Er hatte gerade ein Stück seiner Kindheit verloren, das ihm heilig war. Die Frau mit dem engelsgleichen Gesicht hatte sein ganzes Leben lang gegenüber gewohnt. Die Frau im Memory House – wie er es als Kind genannt hatte – hatte ihm beigebracht, wie man Chocolate Chip Cookies backt, Marshmallows grillt und die Arche Noah aus Eisstielen bastelt.
In dem weitläufigen viktorianischen Gebäude mit seinem Türmchen, den Erkern und der Wendeltreppe hatte er seine Nachmittage verbracht, nachdem sein Vater die Familie verlassen hatte und seine Mutter in zwei Jobs hatte arbeiten müssen. Und in Miss Everleighs Garten hatte er sich mit acht Jahren verliebt – in Beck Holiday –; seit Jahren hatte er nicht mehr an sie gedacht.
„Direkt nach Thanksgiving.“
„Thanksgiving? Und dann sagst du es mir erst jetzt? Habe ich jetzt etwa die Trauerfeier verpasst?“
„Nein, die ist am nächsten Sonntagnachmittag. Miss Everleigh wollte nicht, dass viel Aufhebens um ihr Begräbnis gemacht wird, aber der Pastor hat anders entschieden. Weil wegen der Feiertage – besonders Thanksgiving – viele Leute nicht zu Hause waren, sondern zu Besuch bei Verwandten, ist der Trauergottesdienst verschoben worden.

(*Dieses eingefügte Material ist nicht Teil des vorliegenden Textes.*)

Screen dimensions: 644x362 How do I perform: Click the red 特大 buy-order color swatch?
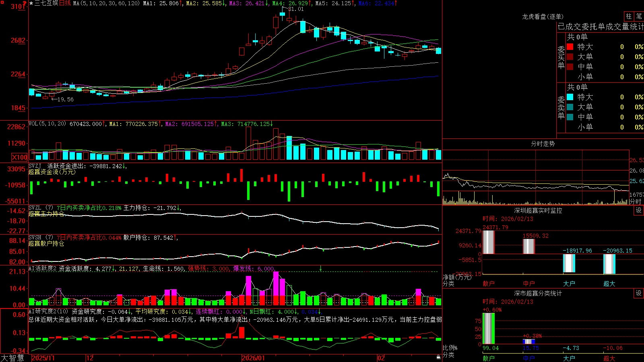[x=570, y=47]
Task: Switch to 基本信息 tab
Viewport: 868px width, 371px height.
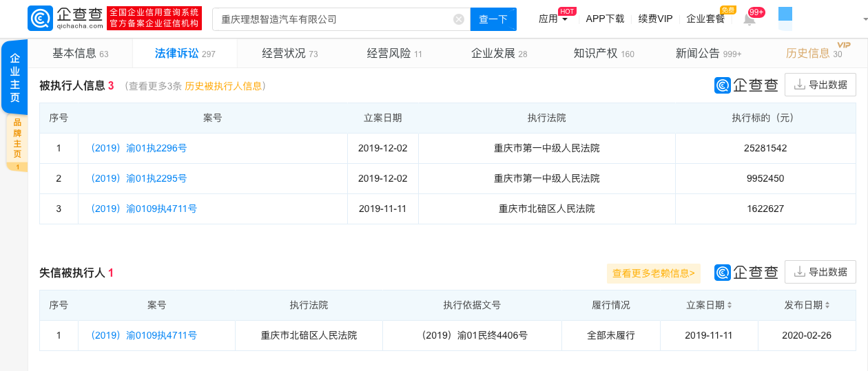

Schaffst du es, bis Sonntag zu Hause zu sein?“
„Ja sicher.“ Er würde es sich ganz bestimmt nicht nehmen lassen, von der einzigen „Großmutter“ Abschied zu nehmen, die er je gehabt hatte.
Nachdem er das Gespräch beendet hatte, stieg er aus dem Wagen und schaute zum grauen, regnerischen Horizont.
„Ruhen Sie in Frieden, Miss Everleigh.“ Er hatte sie eigentlich häufiger besuchen wollen, nachdem er wieder nach Fernandina Beach zurückgekehrt war, aber der Sichtungsmarathon ließ ihm kaum Zeit, sich um das eigene Leben, geschweige denn um das anderer Menschen zu kümmern.
„Bruno! Das Essen ist fertig“, rief der Coach zum offenen Garagentor heraus. „Und außerdem fängt es an zu regnen. Hat Ihre Mutter Ihnen nicht beigebracht, dass man dann ins Haus geht?“
„Ich komme.“
Im Haus lachte Tyvis mit einer schlanken Frau mit rötlichem Haar und neugierigem Blick. Neben seiner dunklen, muskulösen Figur wirkte sie wie ein Zwerg, aber die Stärke, die er ausstrahlte, war sanft. Die Szene war wie Balsam nach dem, was er gerade von seiner Mutter erfahren hatte, und als Bruno jetzt diese Szene sah, wünschte er sich solche Augenblicke auch für sein eigenes Leben – vielleicht sogar eine eigene Familie.
Aber dazu musste er sein Leben entschleunigen, eine Beziehung mit einer Frau eingehen, die länger hielt als nur ein Date, und sich innerlich mehr öffnen.
„Ich hoffe, Sie haben Hunger“, sagte der Coach und schob Bruno in den Raum.
„Das kann man wohl sagen“, erklärte er und schaute erst Tyvis und dann Mrs. Brown an.
„Ich bin bereit fürs Essen.“

KAPITEL 3
Beck
Als sie aufwachte und Tageslicht in ihr Schlafzimmer in East Flatbush strömte, grummelte sie und blinzelte gegen die Helligkeit an. Sie kuschelte sich noch einmal unter die Decke und stieß dabei gegen einen warmen Körper, der zusammengerollt neben ihr lag.
Als die Erinnerung an die Ereignisse des vergangenen Abends zu ihrem noch schlaftrunkenen Hirn durchdrang, setzte sie sich auf und schlug die Bettdecke zurück. Boudreaux – der Hund – vier Stunden in der Tierklinik.
„Hey, mein Kleiner. Frohes neues Jahr.“ Ganz vorsichtig kraulte sie den Hund hinter den Ohren. „Hast du gut geschlafen?“
Mit einem leisen Winseln versuchte er, die Augen zu öffnen, aber die Erschöpfung und die Medikamente, die er bekommen hatte, hatten ihn noch fest im Griff.
Laut Tierarzt war er ein Zwergschnauzer, fünf bis sechs Jahre alt, unterernährt, dehydriert, und von Flöhen und Würmern befallen.
Sie hatten ihn geröntgt, mithilfe einer Ultraschalluntersuchung eine Bestandsaufnahme von seinen inneren Verletzungen gemacht, ihn dann mit Antibiotika und Flüssigkeit versorgt und schließlich Beck mit Spezialnahrung und Instruktionen für seine Behandlung nach Hause geschickt.
„Kommen Sie in zwei Wochen wieder, dann können wir ihn gründlicher untersuchen“, hatte es geheißen.
Der kleine Kerl sprach zwar sofort gut auf die Flüssigkeitszufuhr und die Nahrung an, aber der Tierarzt war besorgt, dass es doch noch zu unvorhergesehenen Komplikationen kommen könnte.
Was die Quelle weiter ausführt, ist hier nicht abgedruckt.